PPI is a measure of sensorimotor gating and is consistently disrupted in NVHL animals (Lipska et al., 1995), as it is in patients with schizophrenia (Swerdlow et al., 1994). Use of the acoustic startle response is the easiest way to demonstrate PPI deficits. Representative data are shown in Figure 5A; NVHL animals typically display a reduction in the percentage of PPI, which represents a failure of the prepulse to inhibit the startle response. The amplitude of the startle response itself is typically unaffected (Lipska et al., 1995), as shown in Figure 5B.

Figure 5.

Figure 5

Prepulse inhibition (PPI) of the acoustic startle response is disrupted in NVHL animals. A, NVHL animals (n=21) showed a lower percent prepulse inhibition (extent to which the prepulse signal was able to inhibit the subsequent startle response to a 120 dB startle stimulus occurring 100 ms later) than sham-treated animals (n=27). This NVHL deficit was present across two different prepulse intensities, as shown. B, The acoustic startle response itself (startle to the 120 dB stimulus alone) was unchanged in NVHL animals. Startle amplitude is depicted in arbitrary units. *p < .05, NVHL vs. sham.

Amphetamine-induced locomotion

Hyper-responsiveness to amphetamine is also a hallmark of behavioral disruption among NVHL animals (Lipska et al., 1993) and is used as a species-specific manifestation of the hypersensitivity to dopaminergic agonists displayed by patients with schizophrenia (Lipska and Weinberger, 2000). The use of automated activity chambers makes this behavioral assay relatively easy to carry out (Lodge, 2013). As shown in Figure 6, NVHL animals typically display a robust and long-lasting augmentation of the normal increase in locomotor activity following a single, non-stereotypy-inducing dose of amphetamine.

Figure 6.

Figure 6

NVHL animals are hyper-responsive to amphetamine. A, Following a single injection of amphetamine (1.5 mg/kg, i.p.), NVHL animals (n=21) exhibited a pronounced, long-lasting increase in ambulatory counts compared to sham-treated animals (n=27). Open-field ambulation was measured in automated activity chambers for two hours following injection of amphetamine or saline, which was preceded by a 60 min acclimation period with no injection (data not shown). B, Total ambulatory counts over the two hour post-injection period. *p < .001, NVHL vs. sham.
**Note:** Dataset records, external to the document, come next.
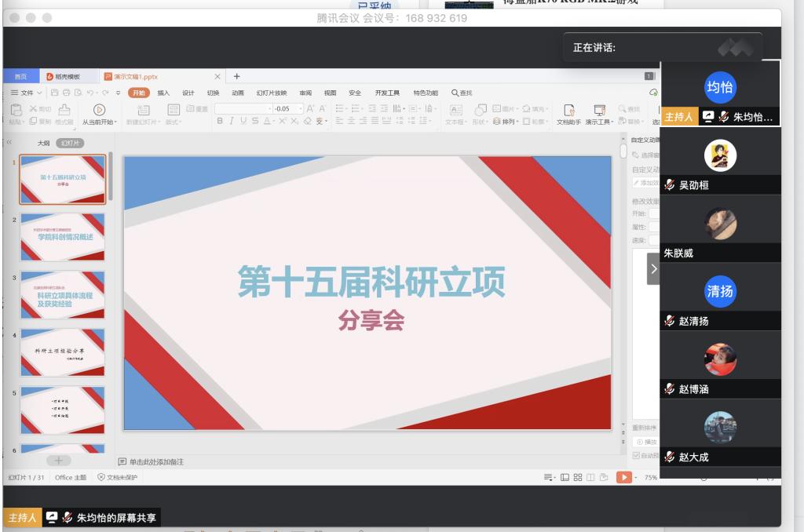This screenshot has width=804, height=532.
Task: Click the 文本框 text box icon
Action: [x=455, y=110]
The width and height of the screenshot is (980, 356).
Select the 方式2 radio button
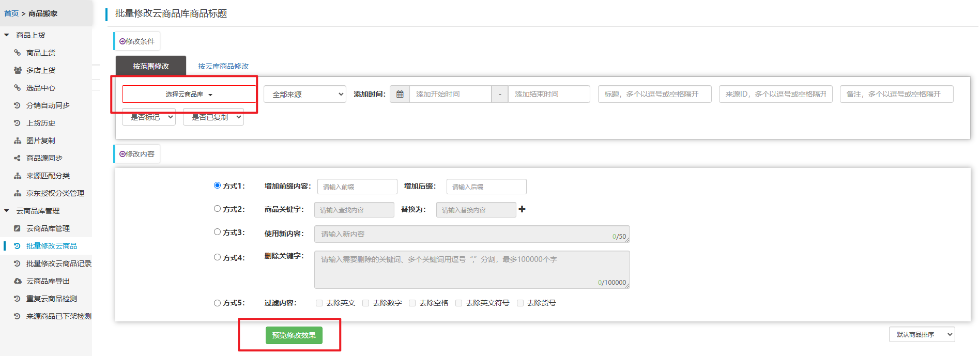coord(217,209)
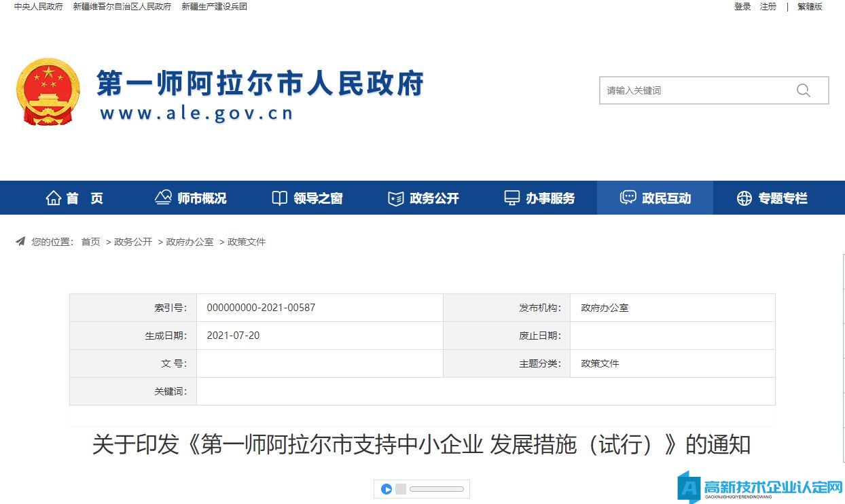This screenshot has width=845, height=504.
Task: Click the gray stop button in audio player
Action: (401, 489)
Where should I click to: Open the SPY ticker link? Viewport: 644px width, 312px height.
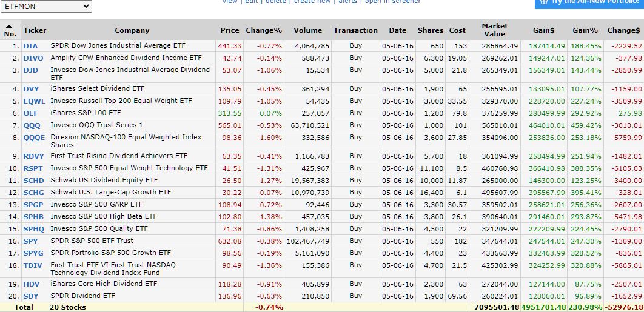pyautogui.click(x=30, y=241)
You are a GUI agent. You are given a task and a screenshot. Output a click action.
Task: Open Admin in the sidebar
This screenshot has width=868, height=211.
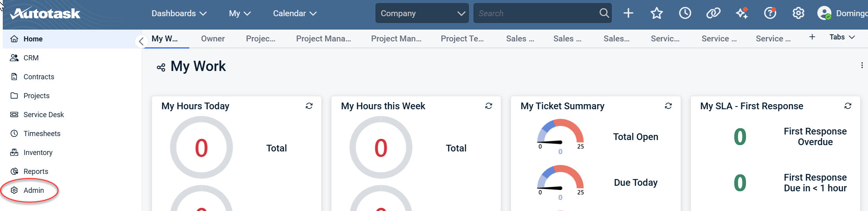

More complex cognitive behaviors are also reliably disrupted in the NVHL animal, including working memory and behavioral flexibility (Brady et al., 2010; Chambers et al., 1996; Gruber et al., 2010; Lipska et al., 2002; Marquis et al., 2008; Placek et al., 2013). Representative data showing sustained NVHL deficits in spatial memory in a radial arm maze are depicted in Figure 7 (Brady et al., 2010). In addition, while NVHL animals are not impaired at initially acquiring a conditional discrimination, following a rule shift they have difficulty suppressing the original response strategy and shifting to a new strategy (Placek et al., 2013), as shown in Figure 8.

Figure 7.

Figure 7

Animals with a NVHL manipulation are impaired at spatial working memory in a radial arm maze. NVHL animals (n=14) consistently made more errors than sham-treated animals (n=14) in the test phase of a delayed win-shift task, in which animals were required to visit previously unrewarded arms of a radial arm maze after a 30 min delay. Total errors declined for all animals across the 20 days of testing, but NVHL animals remained less accurate than sham animals (Overall = mean performance collapsed across blocks). Figure modified from (Brady et al., 2010). *p < .001, NVHL vs. sham.

Figure 8.

Figure 8

Behavioral flexibility (strategy shifting) is impaired in NVHL animals. NVHL animals (n=10) exhibited normal acquisition of a simple position-based discrimination rule (Set Task), but required significantly more trials than sham-treated animals (n=8) to successfully shift to a new visual-based discrimination rule (Shift Task) on the following day. Figure modified from (Placek et al., 2013). *p < .05, NVHL vs. sham.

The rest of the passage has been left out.